DOCUMENT SEGMENT:
************

Goodbye iSlave

The FUTURES Podcast speaks to Professor Jack Qiu about the ways factory workers are repressed and sharing what activists are doing to fight back.

Luke Robert Mason: Jack, your work is on iSlavery. Could you explain what iSlavery is?

Jack Qiu: iSlavery: from the word, iPhone, iPad. So the ‘i’ came from all kinds of ways to call today’s smartphone or digital media. But at the same time ‘i’ also stands for individualism, because of individual consumerism – that’s how I imagine it. And slavery of course. It is about enslavement, about extreme ways of exploitation. This is an attempt to have a comparison, but also to bring together historical lessons from slavery and anti-slavery movements to today’s digital media, and efforts to improve the world of digital media today.

************

STORED DATA:
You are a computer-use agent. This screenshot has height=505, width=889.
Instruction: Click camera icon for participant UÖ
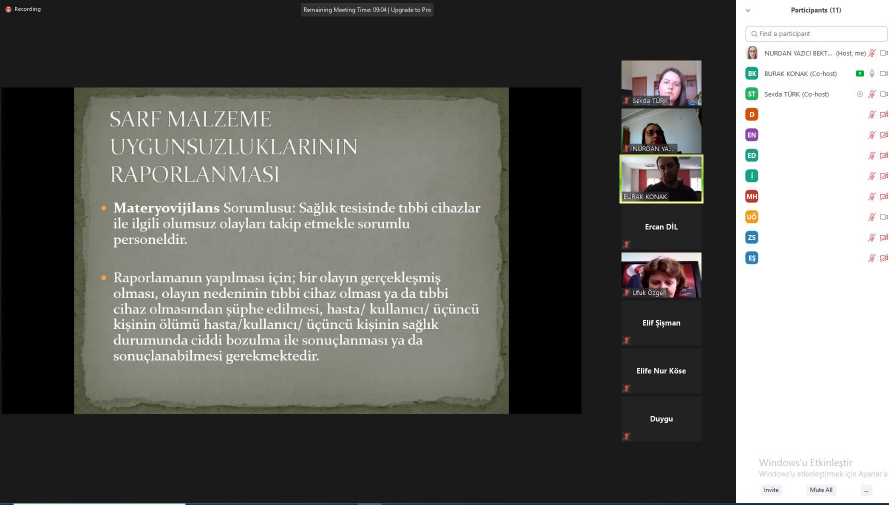click(x=883, y=217)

************

WHAT THIS EXERCISE ASKS:
a – Copy word for word the part of the iSlavery interview starting at "Goodbye iSlave" and ending at "to fight back.".
b – In the iSlavery interview, besides smartphones and digital media, what does Jack Qiu say the "i" stands for?
The listing is not relevant here.

SOLUTIONS TO EACH TASK:
a –
Goodbye iSlave

The FUTURES Podcast speaks to Professor Jack Qiu about the ways factory workers are repressed and sharing what activists are doing to fight back.

b – Individualism, because of individual consumerism.